# Exploring Hacker News Posts 

This project aims to complete practical data analysis on a dataset exploring 'Hacker News' posts. In this project, we will be exploring the posts that begin with 'Ask HN' or 'Shown HN' which ask the community a specific question or shows the community a project, product or something interesting. 

The key skills used in this project are:
* Working with strings
* Object-oriented programming
* Working with dates and times

The 'Ask HN' and 'Show HN' posts will be compared to determing whether:
1. Ask HN or Show HN receive more comments on average
2. Posts created at a certain time receive more comments on average

### Reading data and removing header row

In [11]:
import csv
import pandas as pd

with open('hacker_news.csv') as file:
    hn = list(csv.reader(file))

header = hn[0]
print(header)
print('\n')
print(hn[1:5])

['id', 'title', 'url', 'num_points', 'num_comments', 'author', 'created_at']
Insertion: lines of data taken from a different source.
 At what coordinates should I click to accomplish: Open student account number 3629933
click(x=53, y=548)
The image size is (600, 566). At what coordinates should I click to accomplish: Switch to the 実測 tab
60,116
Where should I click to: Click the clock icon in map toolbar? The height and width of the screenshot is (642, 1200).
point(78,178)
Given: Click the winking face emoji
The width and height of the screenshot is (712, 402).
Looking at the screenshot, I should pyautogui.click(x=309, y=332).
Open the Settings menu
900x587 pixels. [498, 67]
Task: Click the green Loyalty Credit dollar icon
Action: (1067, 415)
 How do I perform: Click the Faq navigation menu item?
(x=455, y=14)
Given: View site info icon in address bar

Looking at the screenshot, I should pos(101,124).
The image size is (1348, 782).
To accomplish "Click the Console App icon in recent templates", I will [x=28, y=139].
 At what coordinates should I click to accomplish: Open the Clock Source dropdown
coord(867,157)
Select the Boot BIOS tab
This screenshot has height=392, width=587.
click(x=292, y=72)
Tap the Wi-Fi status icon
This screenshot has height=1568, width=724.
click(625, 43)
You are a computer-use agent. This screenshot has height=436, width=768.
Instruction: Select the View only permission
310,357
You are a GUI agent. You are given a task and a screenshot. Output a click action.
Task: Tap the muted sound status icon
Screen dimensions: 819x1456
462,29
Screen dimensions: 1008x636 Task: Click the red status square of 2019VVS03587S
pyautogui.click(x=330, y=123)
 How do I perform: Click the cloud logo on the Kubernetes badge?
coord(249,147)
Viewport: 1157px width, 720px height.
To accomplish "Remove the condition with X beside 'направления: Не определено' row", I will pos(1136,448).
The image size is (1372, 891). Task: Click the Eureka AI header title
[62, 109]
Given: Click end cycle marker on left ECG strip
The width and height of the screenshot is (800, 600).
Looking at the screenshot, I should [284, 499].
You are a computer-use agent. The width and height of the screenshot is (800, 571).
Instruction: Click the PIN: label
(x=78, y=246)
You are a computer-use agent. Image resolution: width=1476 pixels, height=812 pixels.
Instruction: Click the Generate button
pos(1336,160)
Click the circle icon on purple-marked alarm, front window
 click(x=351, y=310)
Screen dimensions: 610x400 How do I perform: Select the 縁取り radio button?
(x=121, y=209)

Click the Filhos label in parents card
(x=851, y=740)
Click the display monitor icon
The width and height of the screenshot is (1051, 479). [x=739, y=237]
[['12224879', 'Interactive Dynamic Video', 'http://www.interactivedynamicvideo.com/', '386', '52', 'ne0phyte', '8/4/2016 11:52'], ['10975351', 'How to Use Open Source and Shut the Fuck Up at the Same Time', 'http://hueniverse.com/2016/01/26/how-to-use-open-source-and-shut-the-fuck-up-at-the-same-time/', '39', '10', 'josep2', '1/26/2016 19:30'], ['11964716', "Florida DJs May Face Felony for April Fools' Water Joke", 'http://www.thewire.com/entertainment/2013/04/florida-djs-april-fools-water-joke/63798/', '2', '1', 'vezycash', '6/23/2016 22:20'], ['11919867', 'Technology ventures: From Idea to Enterprise', 'https://www.amazon.com/Technology-Ventures-Enterprise-Thomas-Byers/dp/0073523429', '3', '1', 'hswarna', '6/17/2016 0:01']]


In [12]:
#Removing the header row from the analysis
hn = hn[1:]

print(hn[:2])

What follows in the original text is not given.